Tech Giants Throw Money at the Latest Green Trend – Watts Up With That?

Google, Salesforce, and a handful of other tech companies have announced an $80 million investment in carbon capture technologies, aiming to retrofit industrial facilities like paper mills and sewage plants. This move is framed as a forward-thinking solution to climate concerns, but given the complexities and uncertainties of the issue, it looks more like an expensive foray into the latest corporate trend than a meaningful response to any clearly defined problem.

What’s the Plan?

The funds are split between two projects:

  • CREW: A startup focused on capturing CO₂ emissions at wastewater treatment facilities.
  • CO₂80: A company retrofitting pulp and paper mills with carbon capture systems.

CO280 takes a different approach by adding carbon capture devices to facilities that burn “black liquor,” a bi-product from pulp manufacturing that’s used to generate heat and power. The devices are supposed to capture the CO2 from burning black liquor so that it can be permanently stored in underground wells. Since the fuel is made from trees, the process essentially sequesters CO2 that those trees drew in through photosynthesis during their lifetimes.

https://www.theverge.com/2024/12/23/24328158/paper-sewage-carbon-removal-google-salesforce-frontier-crew-co280?utm_source=chatgpt.com

The pitch is simple: trap carbon emissions at the source, theoretically reducing the environmental impact of these industrial processes. But these are industries that don’t even crack the top tier of global emitters, raising questions about why this is the focus. Is this really about environmental benefit—or is it just low-hanging PR fruit?

Carbon Capture: A Technology in Search of a Purpose

Carbon capture technologies are a favorite among policymakers and corporations because they give the appearance of action without requiring much sacrifice. But in practice, the approach is plagued by problems:

  • High Costs, Questionable Returns: Retrofitting facilities is expensive, and the amount of CO₂ captured is often negligible compared to the costs.
  • Energy-Intensive: Running these systems requires significant energy input, which can reduce or even negate the supposed environmental benefit.
  • Narrow Focus: Targeting small industrial sectors like paper mills and wastewater plants won’t make a dent in global emissions.

Despite decades of development, carbon capture has yet to prove itself as a scalable or efficient way to address emissions—if that’s even the goal.

What’s Driving This?

For companies like Google and Salesforce, this investment isn’t about solving so-called climate problems; it’s about optics. Supporting cutting-edge green technology offers a way to polish their image and divert attention from their own contributions to energy consumption.

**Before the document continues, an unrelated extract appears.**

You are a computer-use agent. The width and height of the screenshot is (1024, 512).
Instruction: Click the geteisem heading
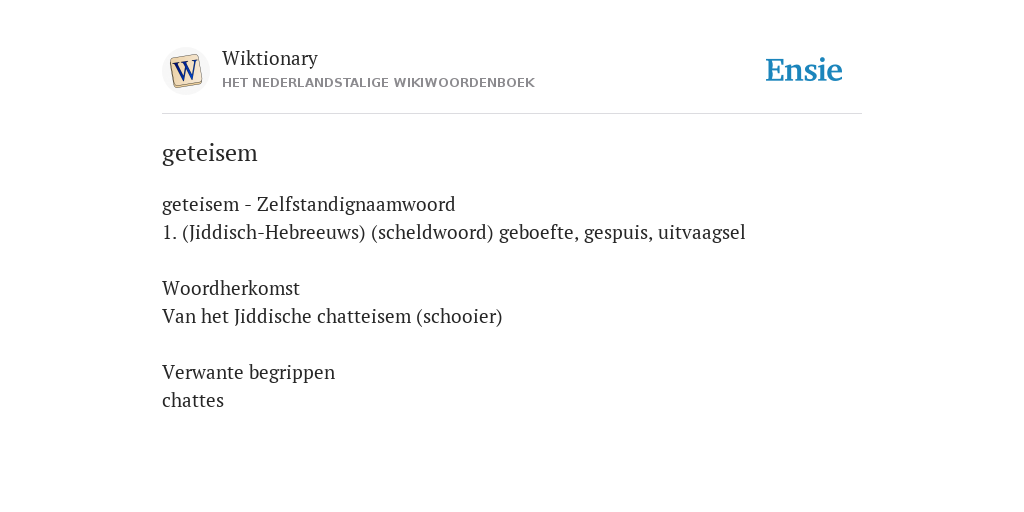click(x=210, y=153)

Google, for instance, runs massive data centers that guzzle electricity. While the company boasts about renewable energy purchases, those claims often rest on dubious accounting tricks like renewable energy certificates (RECs), which don’t guarantee actual reductions in emissions. Salesforce’s operations, meanwhile, depend on cloud computing infrastructure with similar energy demands.

Rather than focus on streamlining operations or truly reducing energy use, these companies find it easier—and more lucrative—to invest in a splashy technology that aligns with public expectations about climate action.

Climate Uncertainty: The Elephant in the Room

This entire effort assumes that reducing CO₂ emissions is both urgent and universally beneficial. But the science surrounding climate change remains riddled with uncertainties, from the accuracy of long-term models to the complex interplay of natural climate systems.

This focus on carbon capture is premature and likely impotent, given these unknowns. Even if reducing emissions were proven to yield significant benefits, there’s little evidence that capturing CO₂ at wastewater plants or paper mills would be an effective—or necessary—contribution to global efforts.

The Real Beneficiaries

As usual, the main winners here aren’t the environment or the general public. Startups like CREW and CO₂80 stand to gain substantial funding to develop technologies that might never deliver on their promises. Meanwhile, tech giants secure glowing headlines and a veneer of environmental responsibility.

Taxpayers and consumers, on the other hand, are likely to bear the costs, whether through subsidies for these projects or higher prices for goods and services.

A Fad, Not a Fix

At its core, the push for carbon capture feels more like a corporate trend than a genuine response to environmental concerns. By targeting small-scale emitters with expensive and inefficient technologies, this initiative sidesteps larger questions about whether such efforts are even needed.

As tech giants race to outdo each other in the climate virtue-signaling game, the public would do well to remember that these projects often serve corporate interests far more effectively than they serve the planet. Instead of looking for real solutions—or asking whether solutions are even necessary—this is just another example of companies chasing headlines and staying on-trend.